= What the exercise asks =
This task calls for every entry below to be repeated exactly, without the pictures.

= Material shown =
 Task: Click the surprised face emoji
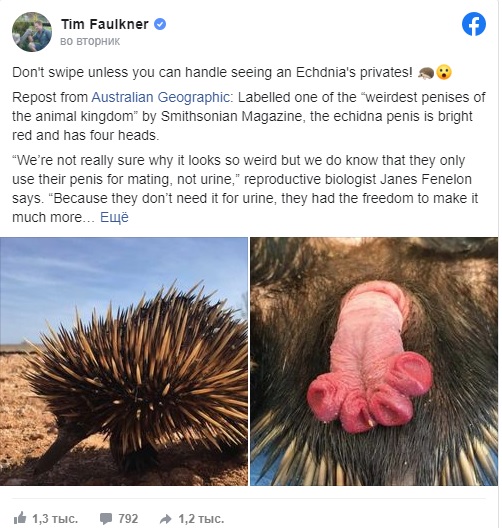tap(444, 72)
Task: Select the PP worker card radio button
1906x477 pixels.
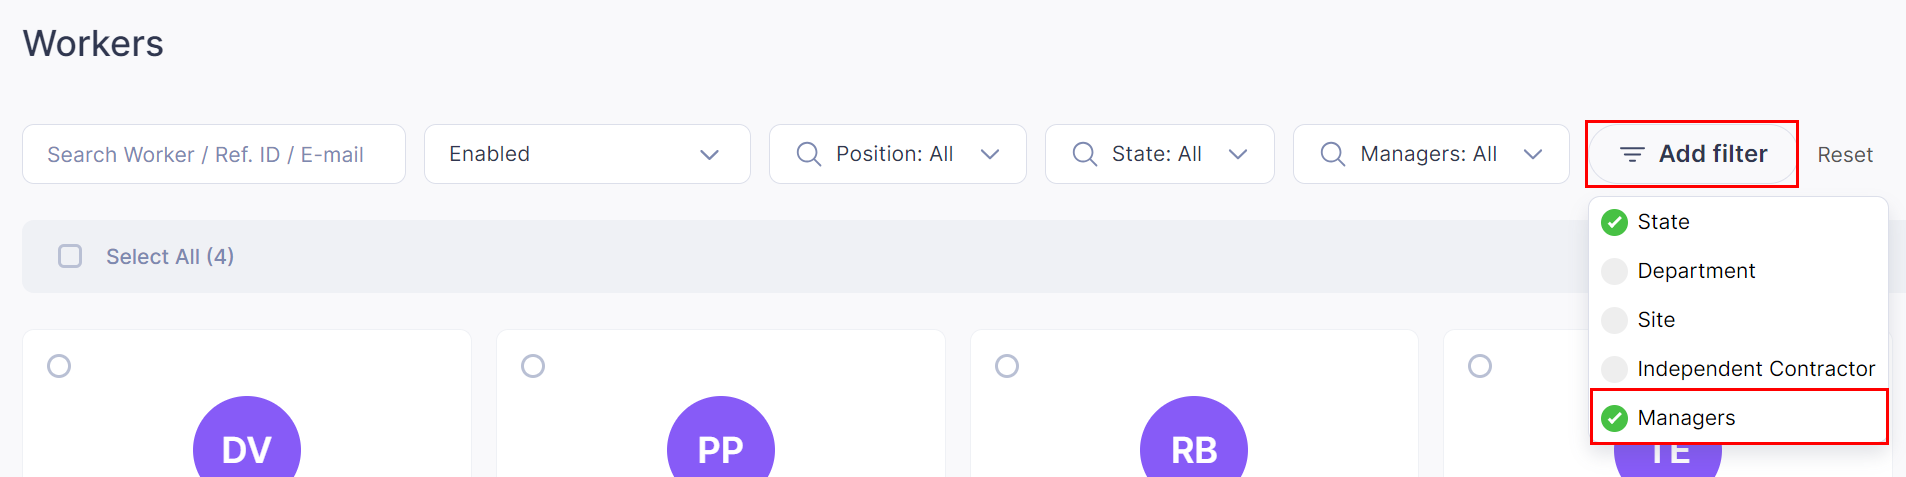Action: tap(533, 366)
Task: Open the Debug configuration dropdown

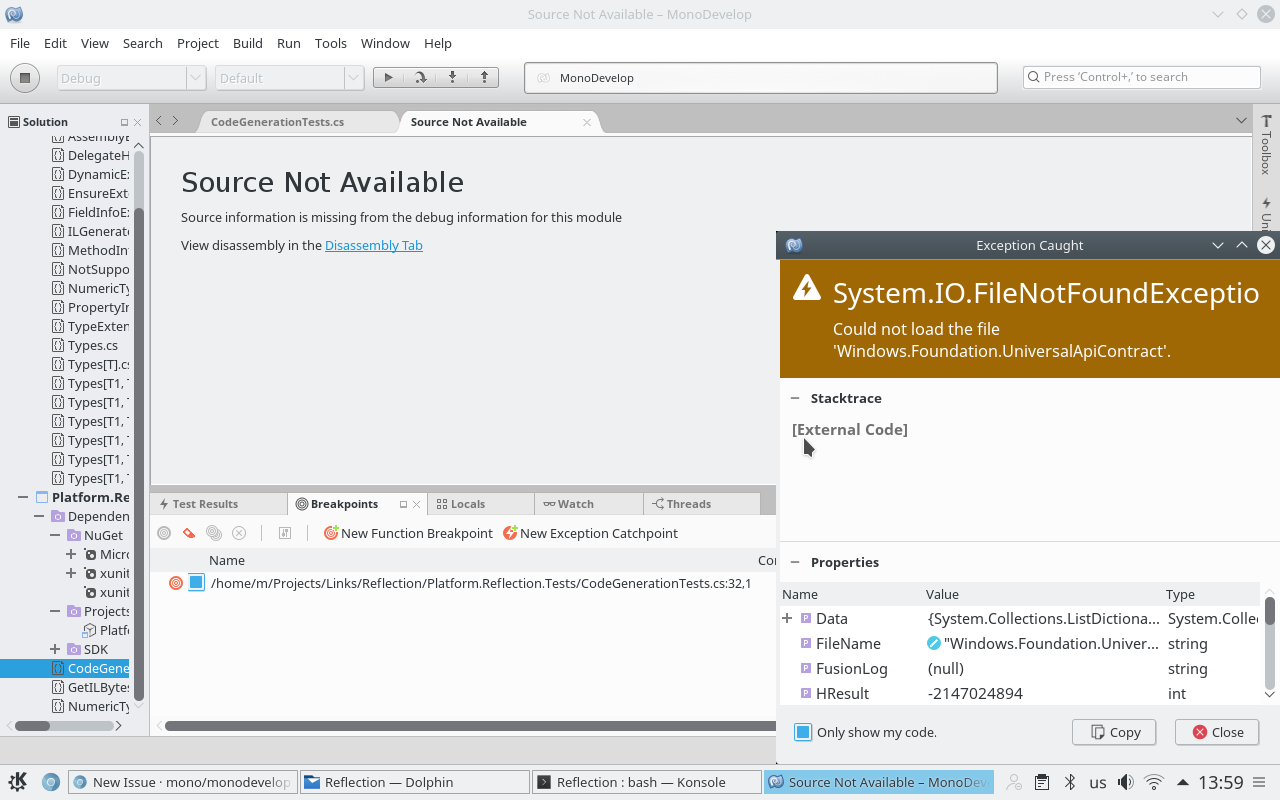Action: coord(196,77)
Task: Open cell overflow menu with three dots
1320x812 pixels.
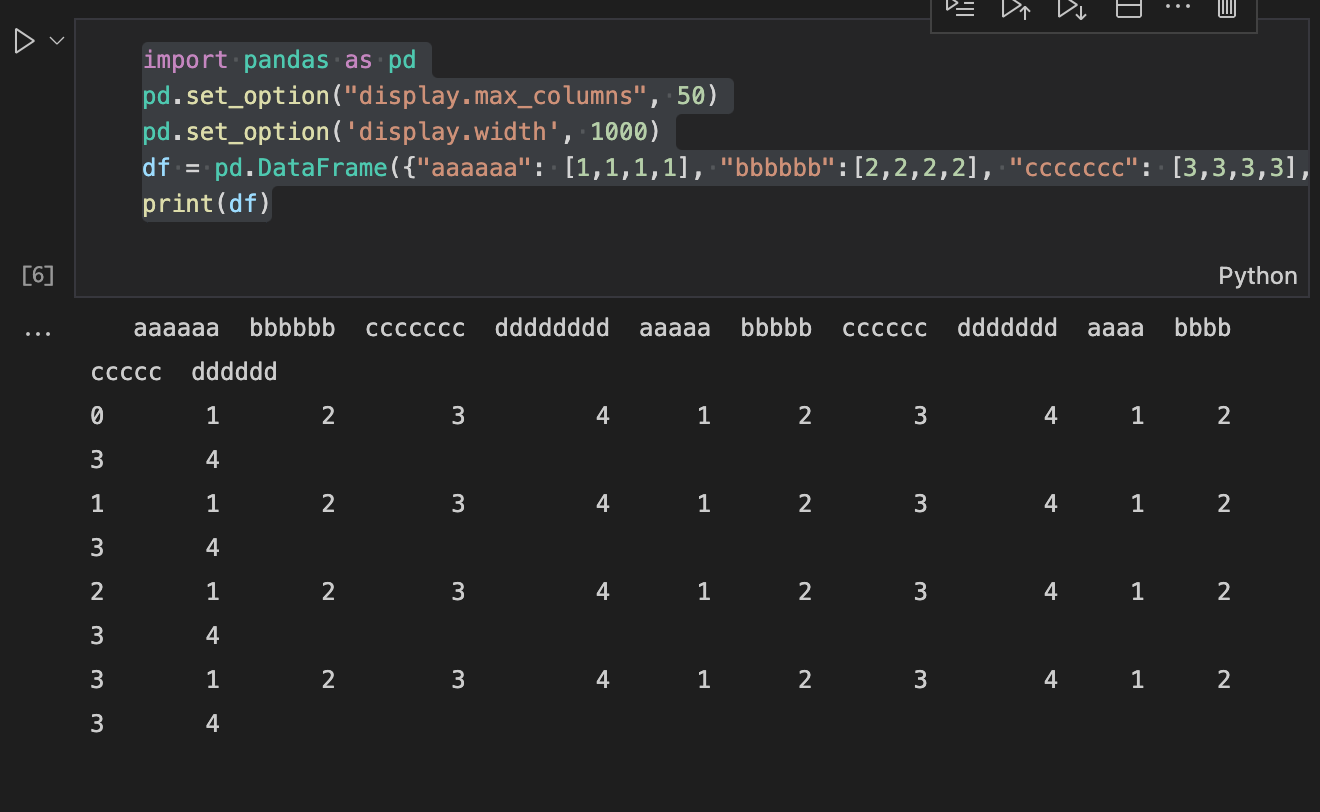Action: click(x=1178, y=10)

= Answer =
 Task: Click the surprised face emoji
tap(444, 72)
Task: Select the PP worker card radio button
1906x477 pixels.
Action: tap(533, 366)
Task: Open the Debug configuration dropdown

Action: coord(196,77)
Task: Open cell overflow menu with three dots
1320x812 pixels.
Action: click(x=1178, y=10)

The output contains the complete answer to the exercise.